In many ways, the album is about survival in the face of too much life happening all at once, but from the refreshing perspective of an irreverent protagonist too self-consumed to be deemed a hero. And that, for whatever reason, makes an entirely too vintage (that’s the nice way of saying “derivative”) record intriguing. King is rebuilding herself on the album, and in that way, she is heroic—on the surf-y “Runaway” (a track she told Apple, “If I were to write a Roy Orbison song, that would be it”), she details her divorce while in the thick of it, singing, “I will always be lonely,” before freeing herself from the sentence. “I promise I’ll always be a little runaway.” In the gospel “Good Thing Gone,” King’s voice cracks, breaks, unraveling in the midst of her spiral, “You couldn’t put down that last drink/I couldn’t get that shit past me.”

King is an undeniable lyricist, her best musical quality. (Second best is her smokey rasp—it’s rude, but it’s true.) Words teeter a line between bitter revelations and self-deprecation worthy of an edgy Twitter bio: “Pity the man that stands in my way/I’m a nightmare even in the day,” on “Baby Outlaw.” The bitter spit of, “Oh, and by the way/While you were away/I fucked somebody on our one-year wedding anniversary day,” on “Man’s Man.” On “It Girl,” she offers a humorous reflection of her early sexual experiences (“My reputation is great/Just ask any of my first dates”) and the unserious guide to giving a good hand job as status in middle school (“To be a hit/It’s all in the wrist/You could be the it girl/If you use a little spit girl”).

King wants to be a rock star in 2018, and she is one—Behind the Music-style and all.

That’s certainly dark, but it’s also funny, the kind of PG-13 rock ‘n’ roll posturing that separates King from her pop contemporaries and all those cast into the catch-all “alternative” category. It’s fun, dangerous if consumed without a grain of salt, uncomplicated music that seems to explain the attraction to old sounds presented with new, youthful abandon. King wants to be a rock star in 2018, and she is one—Behind the Music-style and all.

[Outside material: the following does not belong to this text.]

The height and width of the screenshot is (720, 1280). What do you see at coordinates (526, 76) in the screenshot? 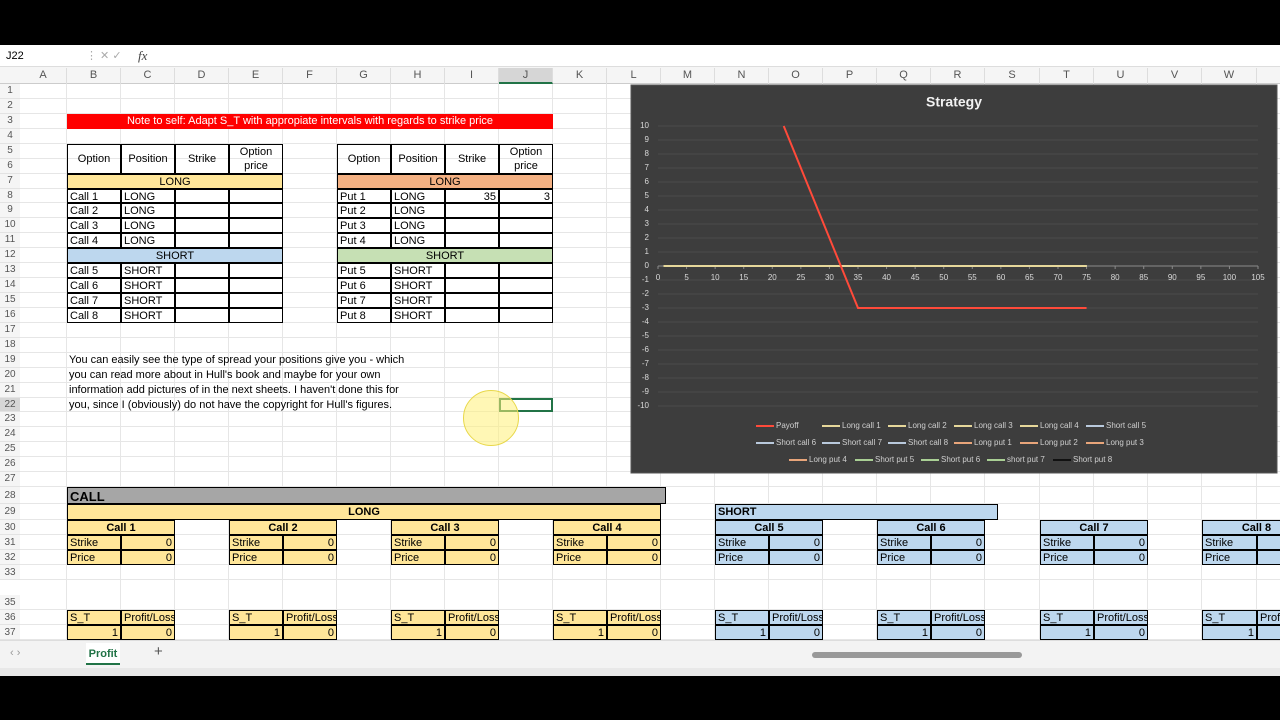
I see `column-header: J` at bounding box center [526, 76].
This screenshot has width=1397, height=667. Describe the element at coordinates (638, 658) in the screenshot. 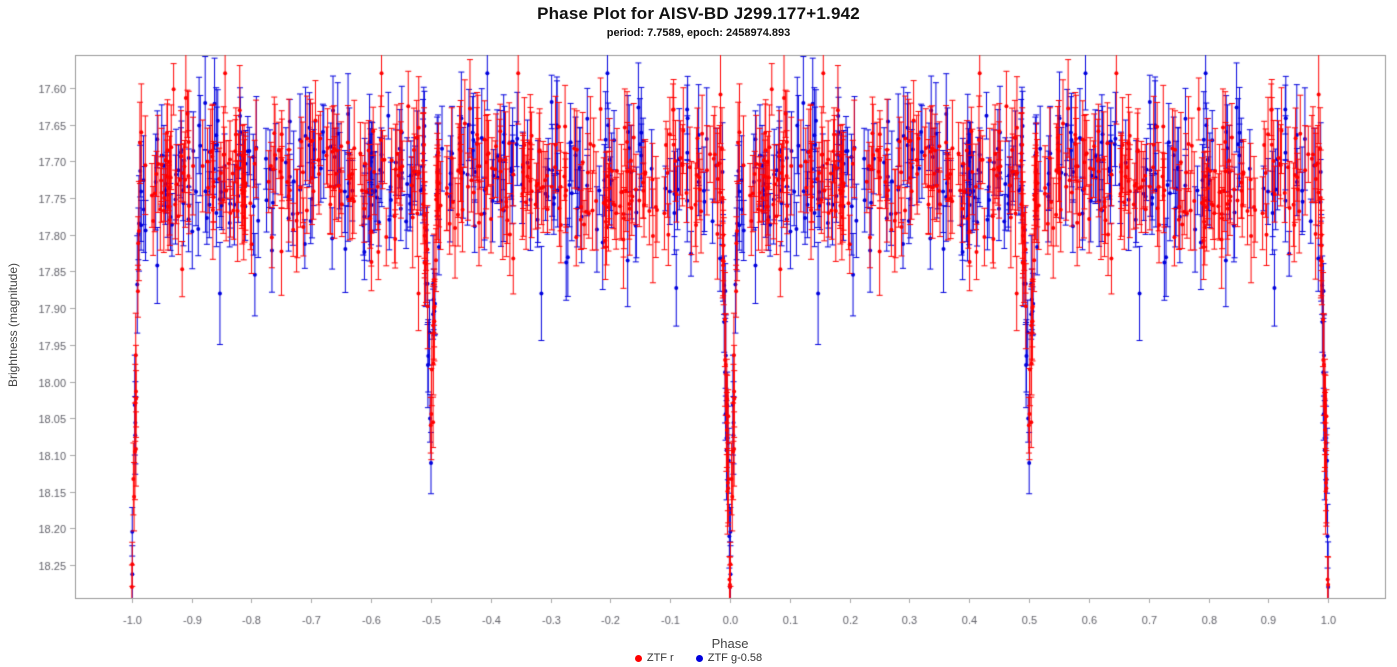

But Shake the Spirit ultimately fails to fully capture King’s swagger, and it’s her own fault. In songs like “Naturally Pretty Girls,” she has an obsession with singing about jealousy, stunting otherwise joyful anthems from reaching their full potential. They become sob songs: King is a “poor, young, little ugly thing,” and “nature wasn’t kind to” her, but you “might look a little better/look a little better with” her. She observes the object of her affection as obsessed with a “red-headed girl with legs for days” and immediately rids the woman of her autonomy by suggesting all redheads do is “complain, all day.” She assures the listener that she is better, more fun than those girls, and offers no further explanation. By villainizing another person, she misses the opportunity to focus on what really works—all her delicious gloating.

Subtly, and perhaps ironically, King directs the criticism to herself at the last possible second, speak-singing, “I’m doing pretty alright, for a girl” on the final track, “Little Bit of Lovin’,” before a choir. She then leads them in harmony—her congregation—presenting her love lost as a lesson learned. Like Shake the Spirit, it’s good, not great, but necessary catharsis for an artist in dire need of it.